Look through the entries for the line containing "Select the arrow". Then output that line and every line after it, exactly, to the end.

[Dataset entries]

○ ○ ○ ○

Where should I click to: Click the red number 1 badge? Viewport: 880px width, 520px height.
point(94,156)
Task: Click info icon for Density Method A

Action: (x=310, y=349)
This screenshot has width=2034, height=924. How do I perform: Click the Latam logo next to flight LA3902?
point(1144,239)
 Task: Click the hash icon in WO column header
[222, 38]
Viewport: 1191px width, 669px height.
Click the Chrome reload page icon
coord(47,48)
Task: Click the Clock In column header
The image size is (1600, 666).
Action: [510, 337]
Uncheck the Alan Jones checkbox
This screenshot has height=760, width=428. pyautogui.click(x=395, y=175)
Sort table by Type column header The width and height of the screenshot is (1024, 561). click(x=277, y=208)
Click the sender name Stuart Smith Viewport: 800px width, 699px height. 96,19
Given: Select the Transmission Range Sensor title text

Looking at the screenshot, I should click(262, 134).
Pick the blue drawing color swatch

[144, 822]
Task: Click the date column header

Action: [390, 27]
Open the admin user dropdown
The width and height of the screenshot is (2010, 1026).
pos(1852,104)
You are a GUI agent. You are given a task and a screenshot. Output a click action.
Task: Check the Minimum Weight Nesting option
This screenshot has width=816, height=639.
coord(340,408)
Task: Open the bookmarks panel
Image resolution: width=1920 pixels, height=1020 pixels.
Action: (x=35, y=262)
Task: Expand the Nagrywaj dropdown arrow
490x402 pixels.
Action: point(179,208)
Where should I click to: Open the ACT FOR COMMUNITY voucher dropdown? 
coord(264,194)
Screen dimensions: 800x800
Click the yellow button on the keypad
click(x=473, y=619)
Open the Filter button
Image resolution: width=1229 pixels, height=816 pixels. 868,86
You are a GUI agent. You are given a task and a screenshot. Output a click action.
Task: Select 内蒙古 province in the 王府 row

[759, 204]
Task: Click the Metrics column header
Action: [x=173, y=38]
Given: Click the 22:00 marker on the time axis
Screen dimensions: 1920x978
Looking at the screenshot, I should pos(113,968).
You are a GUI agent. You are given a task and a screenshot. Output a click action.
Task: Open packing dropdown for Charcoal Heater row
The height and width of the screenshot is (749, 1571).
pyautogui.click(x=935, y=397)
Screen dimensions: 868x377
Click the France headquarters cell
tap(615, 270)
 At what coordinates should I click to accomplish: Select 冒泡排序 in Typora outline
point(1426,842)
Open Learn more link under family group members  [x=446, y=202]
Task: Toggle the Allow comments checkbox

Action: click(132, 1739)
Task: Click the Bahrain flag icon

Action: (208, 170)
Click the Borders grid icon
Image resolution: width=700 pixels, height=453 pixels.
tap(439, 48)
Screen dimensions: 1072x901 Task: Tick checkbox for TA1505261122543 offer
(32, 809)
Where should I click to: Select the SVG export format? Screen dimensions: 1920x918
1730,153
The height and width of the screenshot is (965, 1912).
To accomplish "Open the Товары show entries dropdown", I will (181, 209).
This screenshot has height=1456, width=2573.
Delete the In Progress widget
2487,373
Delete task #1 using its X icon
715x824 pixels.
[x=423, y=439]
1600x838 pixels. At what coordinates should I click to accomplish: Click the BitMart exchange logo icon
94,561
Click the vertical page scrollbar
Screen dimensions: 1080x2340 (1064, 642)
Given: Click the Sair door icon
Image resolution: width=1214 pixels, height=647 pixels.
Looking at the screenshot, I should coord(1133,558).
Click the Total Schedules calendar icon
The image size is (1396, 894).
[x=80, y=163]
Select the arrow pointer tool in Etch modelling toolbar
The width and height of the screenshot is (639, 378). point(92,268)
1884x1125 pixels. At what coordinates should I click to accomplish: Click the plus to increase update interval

○ ○ ○ ○

[Task result]:
Select the arrow pointer tool in Etch modelling toolbar
The width and height of the screenshot is (639, 378). point(92,268)
1884x1125 pixels. At what coordinates should I click to accomplish: Click the plus to increase update interval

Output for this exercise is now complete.